El imbécil que me chocó se puso pálido. Titubeó.
—Señor... yo... lo siento. Fue un accidente...
¿"Señor"? ¿Quién demonios es este tipo?
El hombre me miró, y fue como si me acariciara con los ojos. Como si supiera exactamente lo que mi cuerpo pedía a gritos y lo estuviera evaluando. Piel de gallina. Me sentí desnuda.
—Yo me haré cargo de todo. —Su voz era como whisky con hielo. Suave. Letal—. ¿Se encuentra bien?
Tuve que parpadear varias veces.
—Estoy... bien —dije, aunque mi cuerpo temblaba y mis piernas parecían de gelatina.
Él me ofreció su mano. No para estrecharla. No. Solo la extendió, como si supiera que yo necesitaba estabilidad.
No soy de las que se quiebran, pero en ese momento... no fui yo.
—Tengo que llegar a mi empresa. Voy tarde —dije, intentando recuperar mi frialdad.
Miré alrededor. No había taxis. ¡Por supuesto que no!
Él no dudó.
—Puedo llevarla.
—¿Perdón?
—Déjeme llevarla. Es lo mínimo que puedo hacer por usted.
Lo miré. Ese rostro. Esa seguridad. Esa... tensión que empezaba a formarse entre nosotros. Mi cuerpo vibraba.
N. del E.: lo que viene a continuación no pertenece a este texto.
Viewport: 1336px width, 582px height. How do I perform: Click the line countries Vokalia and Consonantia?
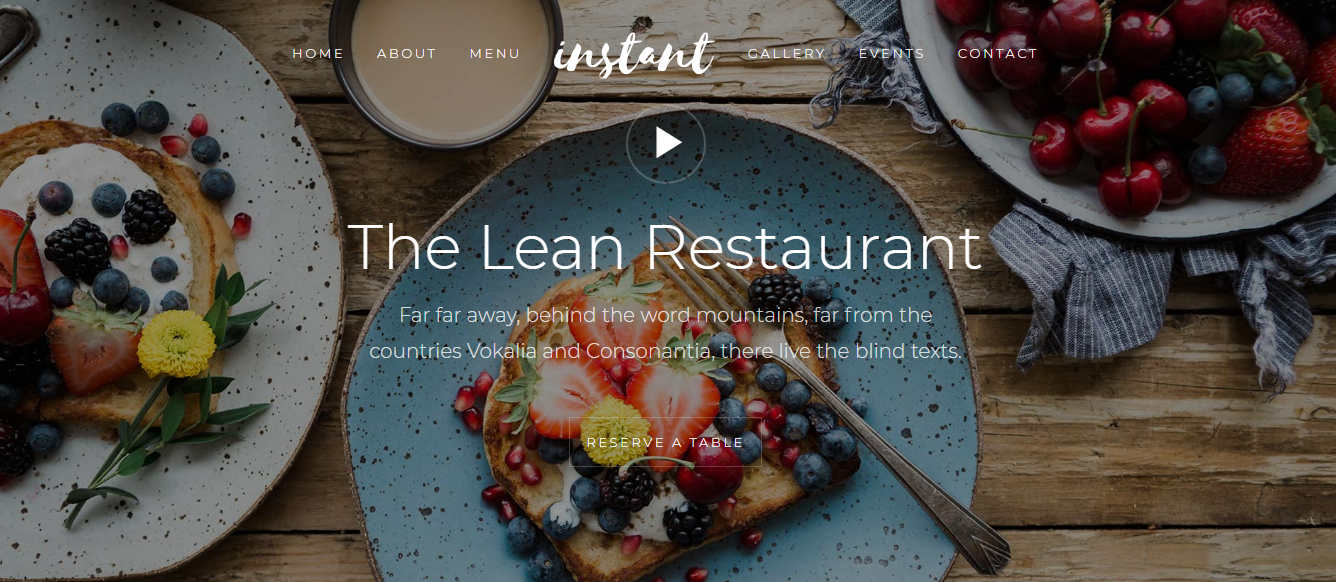pos(666,352)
Mi ropa pegada por el sudor del susto, y también por algo más.
Llevaba una falda lápiz negra, ajustada. Una camisa blanca de seda que dejaba entrever un poco más de lo debido. Tacones altos. El cabello suelto, ligeramente ondulado, mis labios rojo intenso. Y ese corpiño invisible que suelo usar solo cuando necesito sentirme invencible.
Pero él...
Él me estaba desarmando con una sola mirada.
—No suelo aceptar favores —le dije, con voz baja.
Él sonrió, apenas. Un movimiento en los labios que me incendió.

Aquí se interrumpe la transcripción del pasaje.